The project that could help determine Israel's future

‘Metro’ investigates how work on the mammoth light rail project has impacted Tel Aviv, one year in.

Yehudit Rail Station in Tel Aviv under construction (photo credit: NTA)
Yehudit Rail Station in Tel Aviv under construction
(photo credit: NTA)
A little over a year ago – after years of broken promises, false starts and discarded plans – work on the Tel Aviv Light Rail system was set to begin. The manager of the Red Line, the first of several projected lines and the beating, urban heart of the system, told us, “They’ve actually done a lot of the not-so-exotic or not-so-sexy work already. They’ve been clearing utilities. There are three tunneling shafts that have been done. The depot has started, and one of the stations, at Em Hamoshavot, has been started. The really intrusive work, things the public will notice, are about to start.”

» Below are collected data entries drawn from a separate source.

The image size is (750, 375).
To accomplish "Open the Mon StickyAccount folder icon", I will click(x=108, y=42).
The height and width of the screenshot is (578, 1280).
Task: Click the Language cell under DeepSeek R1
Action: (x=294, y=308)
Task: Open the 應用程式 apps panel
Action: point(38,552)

Now, a year later, Metro looks again at the project and asks, Where are we now? Where are we going with this massive public transportation project? “It’s more than a year since we began the work. I’m happy to say that we are working full steam,” says Sharon Volfer, project chief of staff at NTA Metropolitan Mass Transit, the company responsible for the system’s design and construction. “We are working in 10 underground stations. We are building the stations. Our target date is 2021. We are happy with the progress of the work, and we can say with confidence that we will be on time with this project.”
Says Maayan Sarig, a Transportation Ministry representative, “We just took reporters on a short tour of the light rail in Ramat Gan last week, because we want to show them the progress. We took them to Galei Gil, which is the first place where we’re going to put the tunnel-boring machines, or TBMs, as we call them.
There will be four TBMs at Galei Gil, ordered from China, that are going to dig two tunnels, two on the way to Ramat Gan and two on the way to Tel Aviv.”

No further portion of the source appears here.